Dilma Rousseff Re-elected Brazilian President
Dilma Rousseff has been re-elected president of Brazil, after securing more than 51% of votes in the closest election race in many years.
An official count showed her rival, centrist candidate Aecio Neves, taking just over 48% of the vote.
In her victory speech, Ms Rousseff said she wanted to be “a much better president than I have been until now”.
She faced protests last year against corruption, record spending on the football World Cup and poor services.
Ms Rousseff, who has been in power since 2010, is popular with poor Brazilians thanks to her government’s welfare programmes.
Political reform
But the vote split Latin America’s biggest country almost evenly in two, along lines of social class and geography.
Ms Rousseff called on all Brazilians “to unite in favour of Brazil’s future” and said she would seek political reform.
“This president is open to dialogue. This is the top priority of my second mandate,” she told a cheering crowd in the capital, Brasilia.
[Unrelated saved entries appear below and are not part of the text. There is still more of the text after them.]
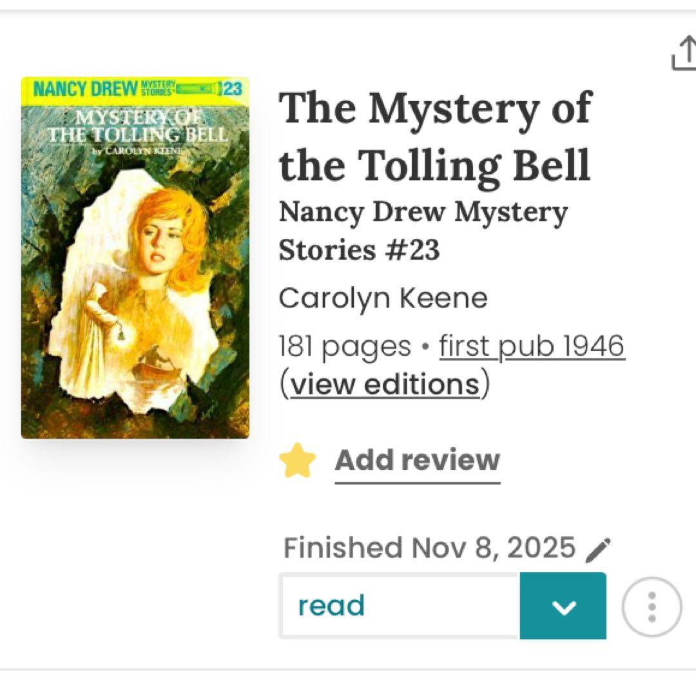The height and width of the screenshot is (696, 696).
Task: Open the Nancy Drew Mystery Stories #23 series link
Action: pos(423,231)
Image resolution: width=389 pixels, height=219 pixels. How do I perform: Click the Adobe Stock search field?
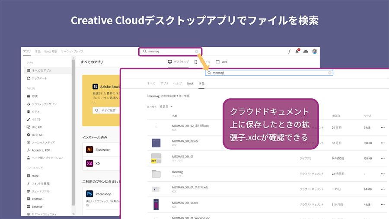pos(106,111)
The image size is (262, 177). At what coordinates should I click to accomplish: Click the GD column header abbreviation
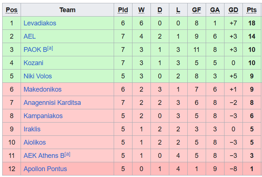(x=233, y=10)
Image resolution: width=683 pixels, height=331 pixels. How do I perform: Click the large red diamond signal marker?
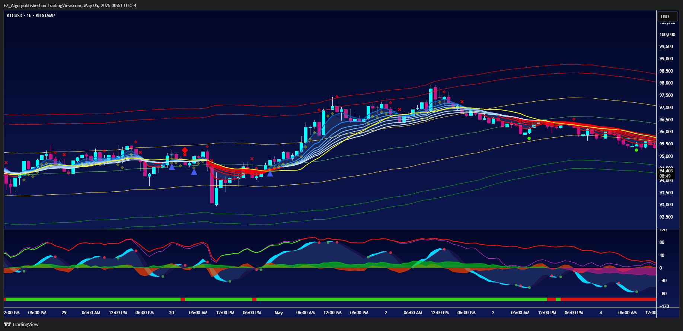point(185,150)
She also thanked her supporters, especially her political mentor and predecessor Luiz Inacio Lula da Silva.
“I thank from the bottom of my heart our number one militant, President Lula.”
Her re-election for a second term extends the rule of her Workers Party (PT), which came to power in 2002 with President Lula.
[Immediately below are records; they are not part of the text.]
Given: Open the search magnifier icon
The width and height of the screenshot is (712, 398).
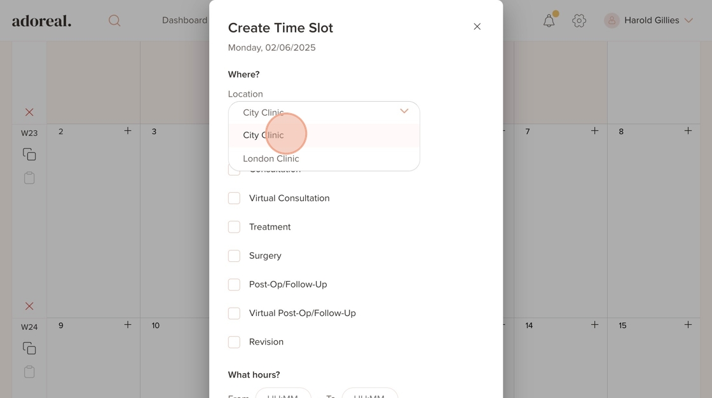Looking at the screenshot, I should point(114,20).
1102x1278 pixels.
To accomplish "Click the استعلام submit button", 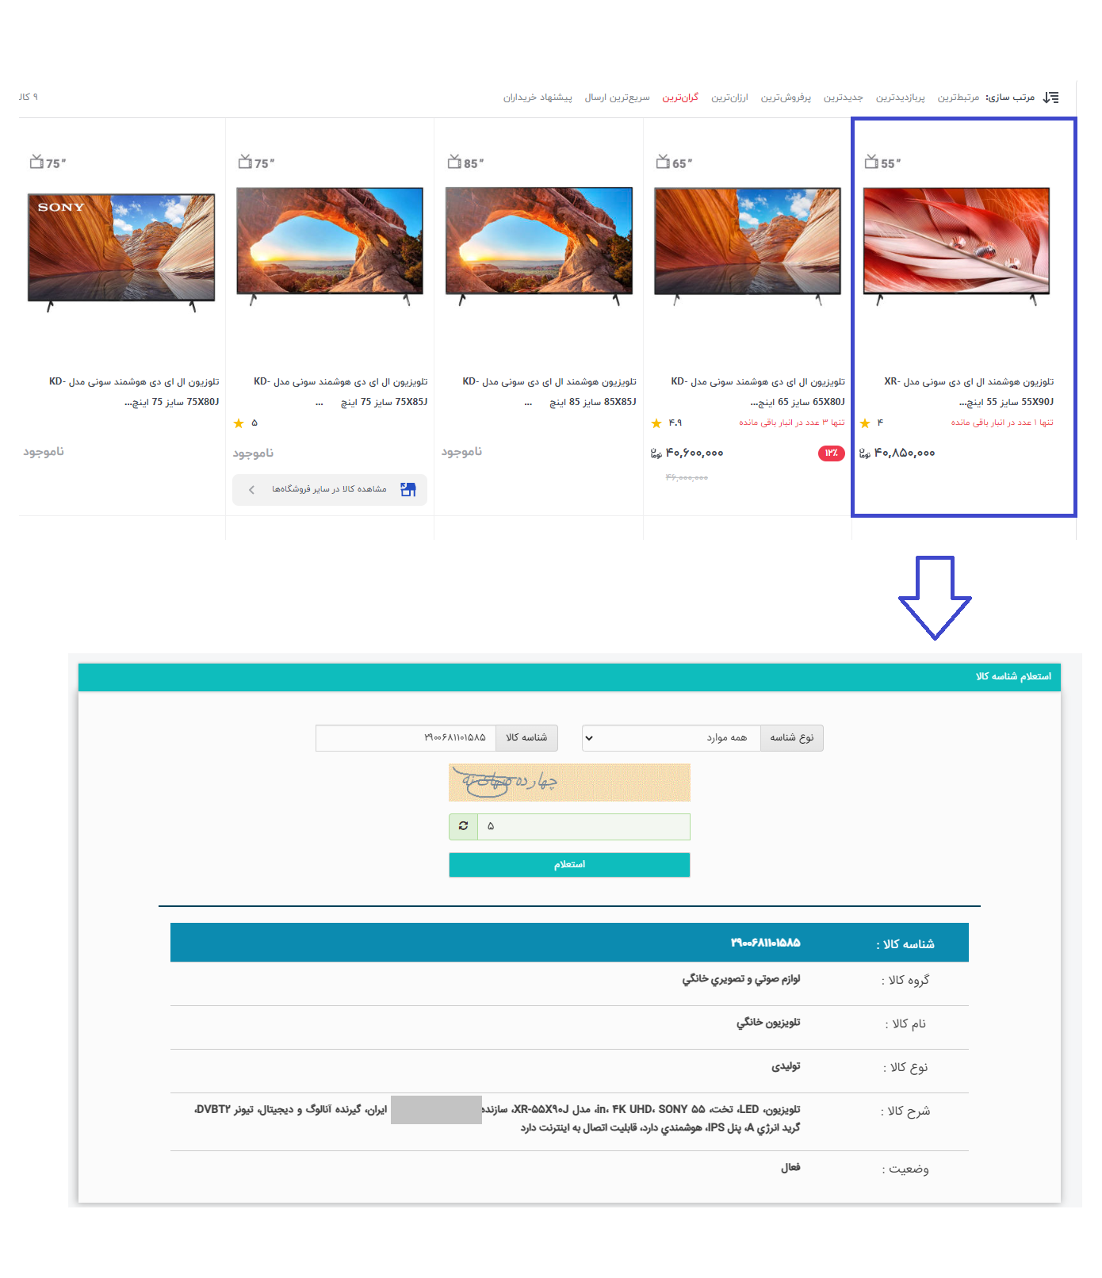I will 569,864.
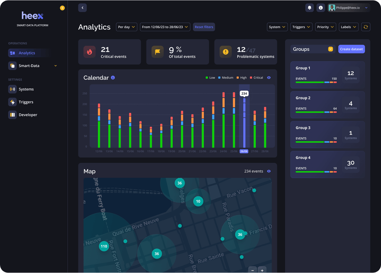The height and width of the screenshot is (273, 381).
Task: Click Group 1 events progress bar
Action: (x=316, y=82)
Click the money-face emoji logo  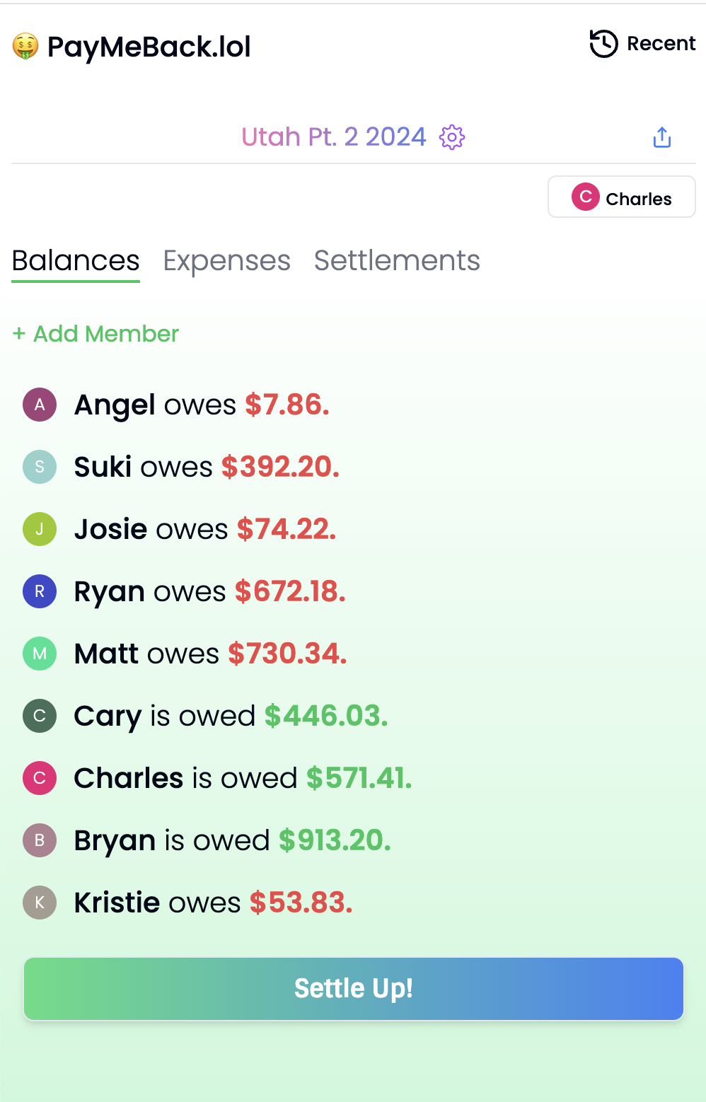pyautogui.click(x=25, y=47)
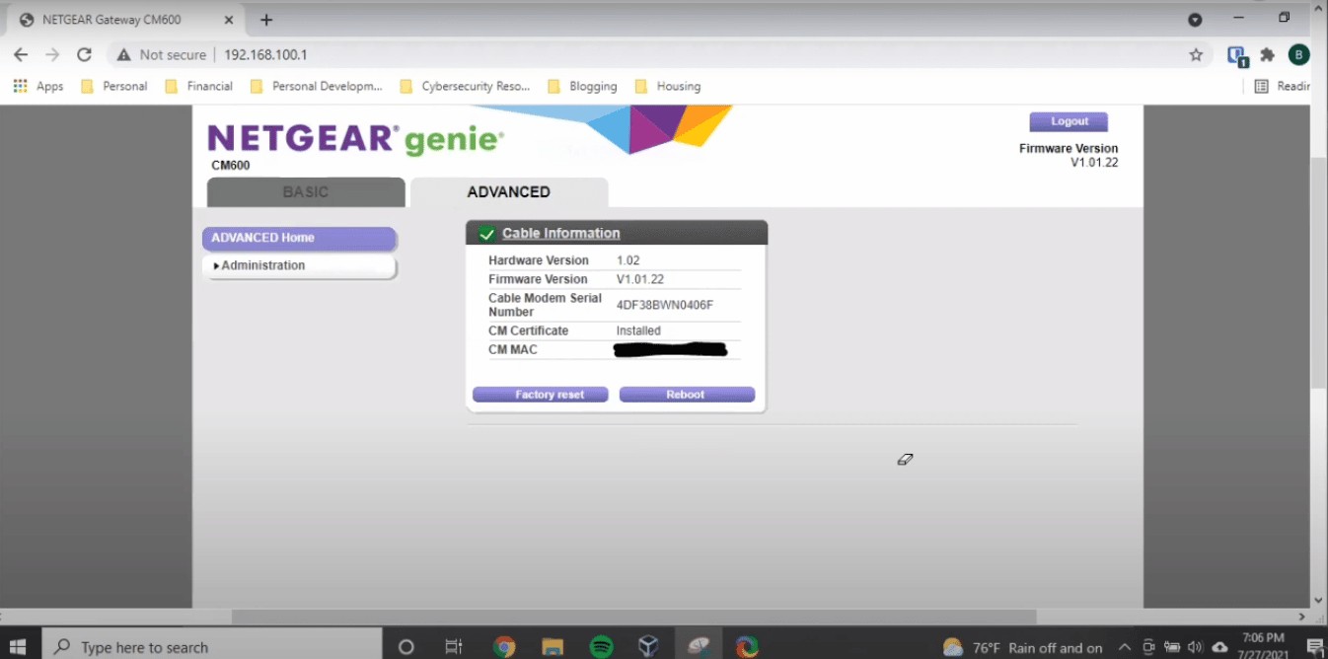Go back using the browser back arrow

[21, 54]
Analysis: Wyre Davies, BBC News, Rio de Janeiro
This has been the tightest of contests but in re-electing Dilma Rousseff, Brazilians have opted for continuity, backing a system and a party that has brought economic growth and generous welfare programmes that have elevated tens of millions of Brazilians out of extreme poverty.
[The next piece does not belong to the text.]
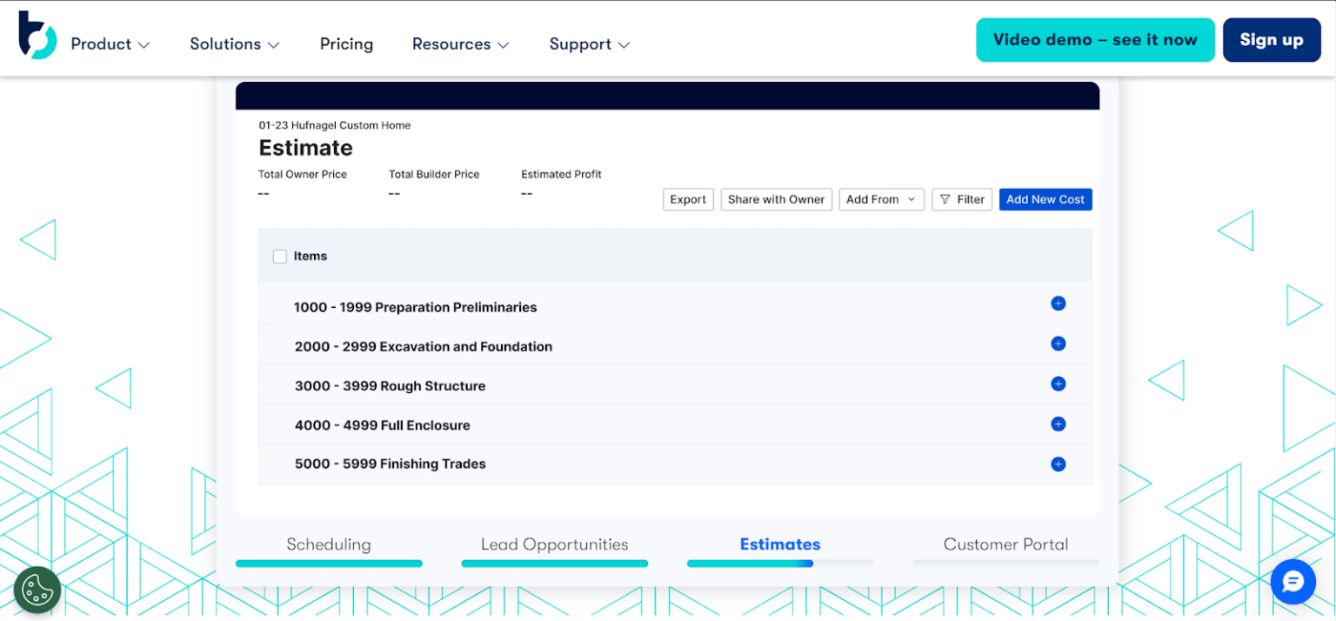Open the cookie preferences icon
The width and height of the screenshot is (1336, 621).
[37, 590]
The centrist, business friendly candidate Aecio Neves had pushed Dilma Rousseff hard – his experience as a successful state governor persuading many Brazilians that he could modernize and rationalize what, in recent years, has been a struggling economy.
Brazil looks and feels divided. Whereas Dilma Rousseff did well in the poorer northern states, her opponent took many of the wealthier and more developed southern parts of Brazil.
The challenges facing Dilma Rousseff are huge. International markets are nervous about the high level of government intervention in the economy. Many of those Brazilians whose lives have improved in recent years want more – especially services including better health education and a reduction in Brazil’s chronic levels of crime.
Aecio Neves, of the Brazilian Social Democracy Party (PSDB), admitted defeat in a speech to supporters in the southern city of Belo Horizonte.
He thanked the “more than 50 million Brazilians” who voted for him and said he had telephoned the re-elected president.
“I… wished her success in the administration of her next government, and I reaffirmed what I feel should be our greatest priority, to unite Brazil on the basis of an honourable project which dignifies all Brazilians,” he said at the rally.
Mr Neves was the governor of the southern swing-state of Minas Gerais for eight years.
Both he and Ms Rousseff had made economic growth and lifting Brazilians out of poverty central to their election campaigns.
The election came after weeks of intensive campaigning by the two candidates and a presidential race that took a tragic turn after Eduardo Campos, a main opposition candidate, was killed in a plane crash in August.
His running mate, a renowned environmentalist, Marina Silva, was thrust into his place, vowing to become the South American country’s first “poor, black” president.
But she came third in the first round after Ms Rousseff and Mr Neves secured 41.5% and 33.5% of the vote respectively.
As neither candidate got an absolute majority, the election went into a second round.